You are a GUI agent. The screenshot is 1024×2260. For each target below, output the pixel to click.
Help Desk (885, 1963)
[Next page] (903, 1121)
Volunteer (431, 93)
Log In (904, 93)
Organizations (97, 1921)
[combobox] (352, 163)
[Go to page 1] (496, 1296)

--- Prompt ---
Print exactly the line containing "[Next page] (903, 1121)" and every line after it through the end of the records above, and nothing else.

--- Task solution ---
[Next page] (903, 1121)
Volunteer (431, 93)
Log In (904, 93)
Organizations (97, 1921)
[combobox] (352, 163)
[Go to page 1] (496, 1296)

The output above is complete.